The first time, I saved the output of
"echo n | yum update", and hand-edited it to get a list of my saved RPM filenames. Then I launched the yum update in a terminal window. While yum
was updating, the whole Gnome 3 interface disappeared, leaving the desktop background and a responsive mouse pointer. CTRL-ALT-Fn showed messages including "auditd disappeared". CTRL-ALT-BKSP gave me a dark screen. Had to power down because CTRL-ALT-DEL showed no response.

Booted again in mode 3 to rerun my saved script and save output, which I will post.

Steps to Reproduce:
1. Boot Fedora-16-Beta-x86_64-Live-Desktop.iso
2. In a terminal window, su 'yum update'
3.
  
Actual results:
Crash

Expected results:
Normal Yum update

Additional info:

Will post the following:

yummm script I used to produce bug
yummm.one output of above
yummm.two error output of above
dmesg output
Comment 1 Peter H. Jones 2011-09-27 07:43:06 EDT
Created attachment 525099 [details]
output of yummm
Comment 2 Peter H. Jones 2011-09-27 07:43:52 EDT
Created attachment 525100 [details]
Error output
Comment 3 Peter H. Jones 2011-09-27 07:45:53 EDT
Created attachment 525101 [details]
dmesg output
Comment 4 James Antill 2011-09-27 12:23:53 EDT
Traceback (most recent call last):
  File "/usr/lib/python2.7/site-packages/yum/rpmtrans.py", line 444, in callback    
  File "/usr/lib/python2.7/site-packages/yum/rpmtrans.py", line 510, in _instCloseFile    
  File "/usr/lib/python2.7/site-packages/yum/history.py", line 757, in trans_data_pid_end
  File "/usr/lib/python2.7/site-packages/yum/history.py", line 640, in _commit    
sqlite3.OperationalError: disk I/O error
error: python callback <bound method RPMTransaction.callback of <yum.rpmtrans.RPMTransaction instance at 0x601dc68>> failed, aborting!

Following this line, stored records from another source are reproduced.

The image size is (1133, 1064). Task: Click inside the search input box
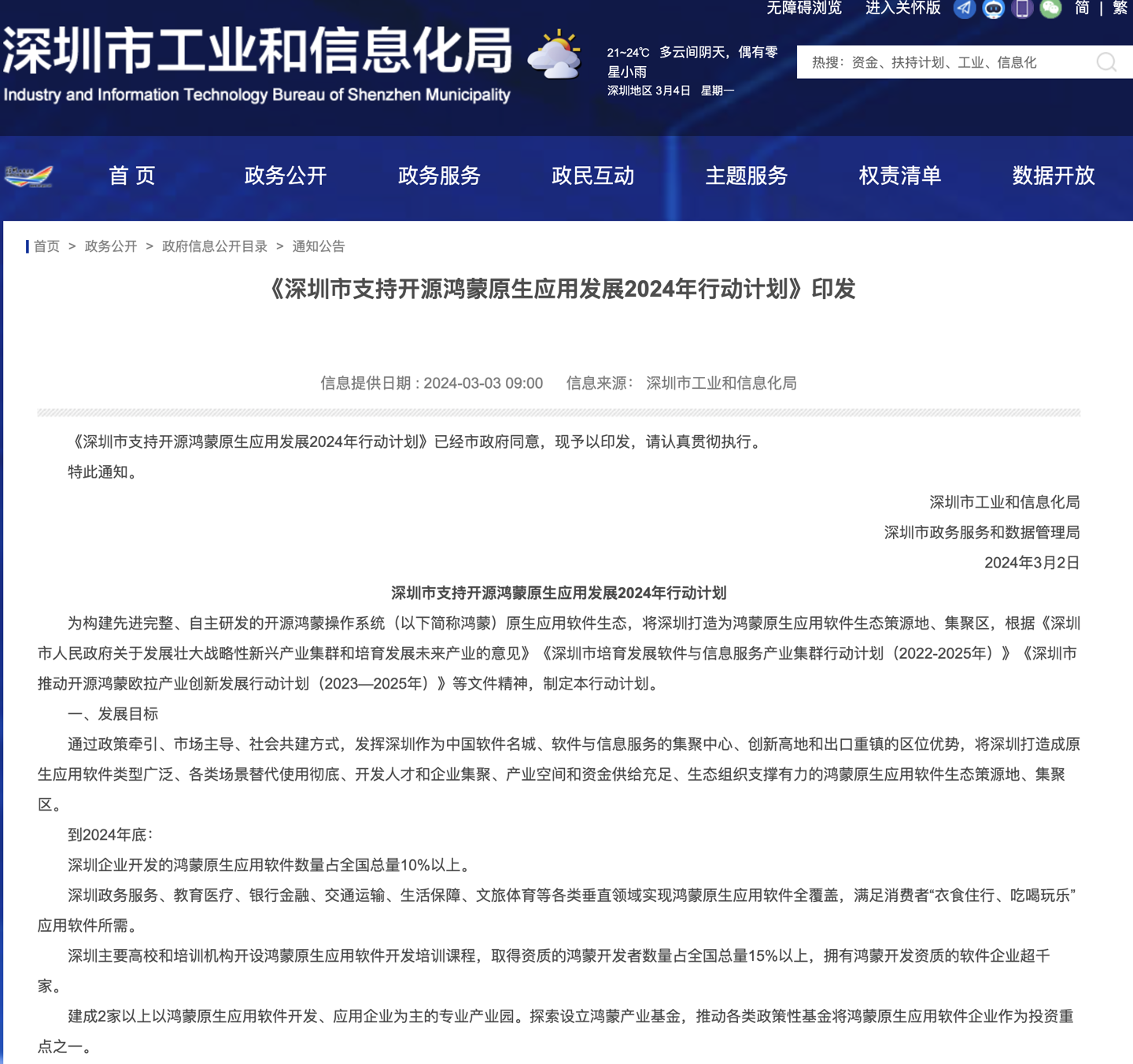[968, 62]
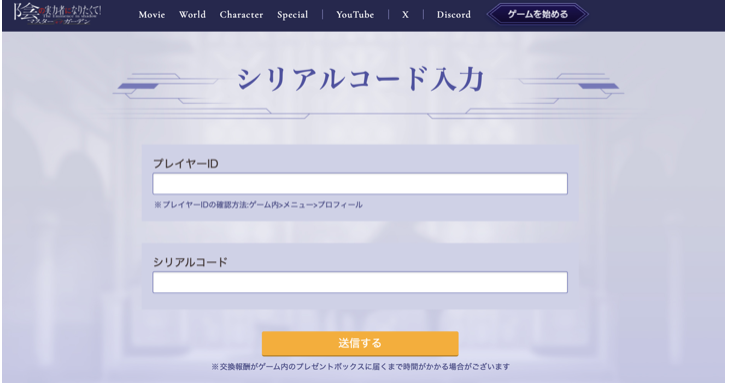Select the Special nav item
The height and width of the screenshot is (386, 732).
click(x=293, y=15)
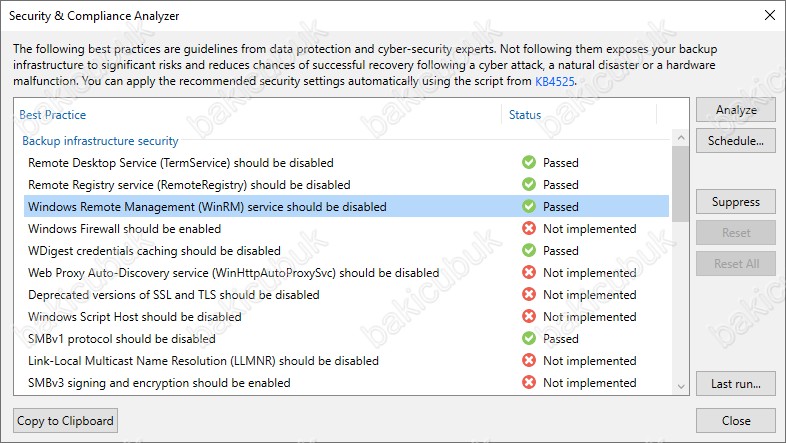Select the Remote Registry service row
The image size is (786, 443).
pos(189,185)
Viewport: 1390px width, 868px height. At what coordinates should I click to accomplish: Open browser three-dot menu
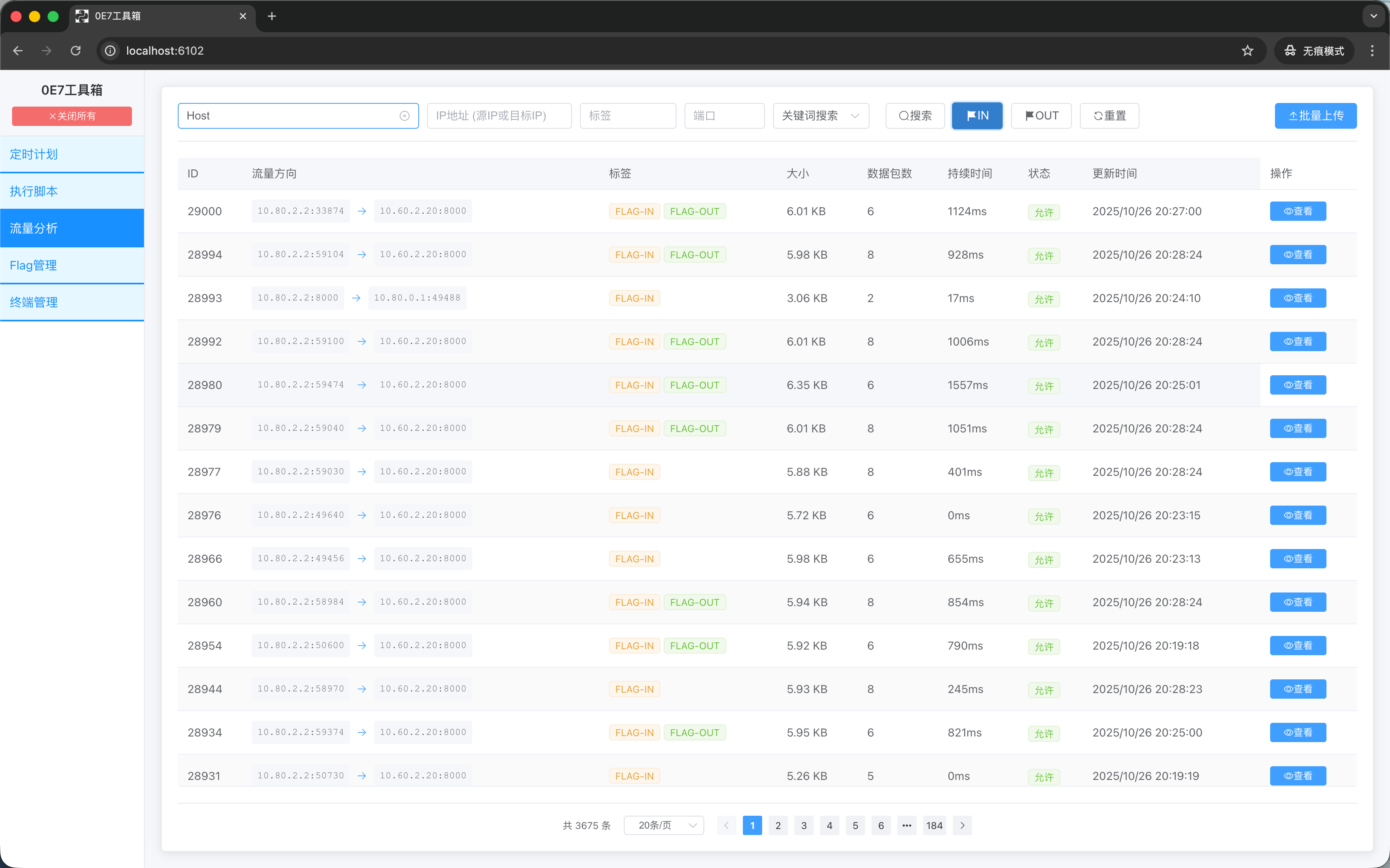point(1372,51)
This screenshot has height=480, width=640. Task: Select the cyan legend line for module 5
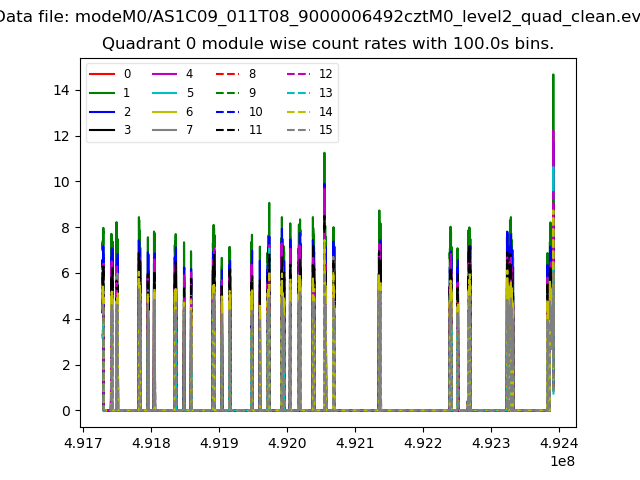click(166, 93)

...are you sure that you aren't running out of disk space? Not sure what else could cause that.
Comment 5 Peter H. Jones 2011-09-27 15:17:30 EDT
That's what I thought. The disk containing the RPMs had about 5G of available space. Maybe it's a system ramdisk that's running out of space. The message doesn't tell me which disk is running out of space.

I could try running df periodically in another window while the update is running.

I also noticed a selinux error fly by in the first ten or so updates. If I can get that error again, I'll file another bug report.

I can also try rpm -Uvh .
Comment 6 James Antill 2011-09-27 15:25:30 EDT
Well, I can tell you that from the traceback it's failing when it's trying to add data to the yum history file which should be in:

<installroot>/var/lib/yum/history/blah.sqlite

...if that helps. This is just a plain "yum update" right? No anaconda or anything in there that might be doing something weird?
Comment 7 Peter H. Jones 2011-09-27 18:48:08 EDT
Yes, it's supposed to be a plain yum update, such as a Fedora Live user would issue to try the Live with the latest test updates.

I tried booting in mode 3, and substituting "rpm -Uvh" for "yum update". I sent standard output and standard error to different files. The update ran fine until it got to around "mesa...", at which point there were a number of errors on dm-0. I don't have an exact trace of that yet. At that point, about the only command that worked was "cat", and of course the Power Off button. When I looked at the standard error file, it contained one line, something like "[nnnn blocks]". The fact of this being in standard error is significant, for I also noticed messages, something like "No such device stderr" in dmesg!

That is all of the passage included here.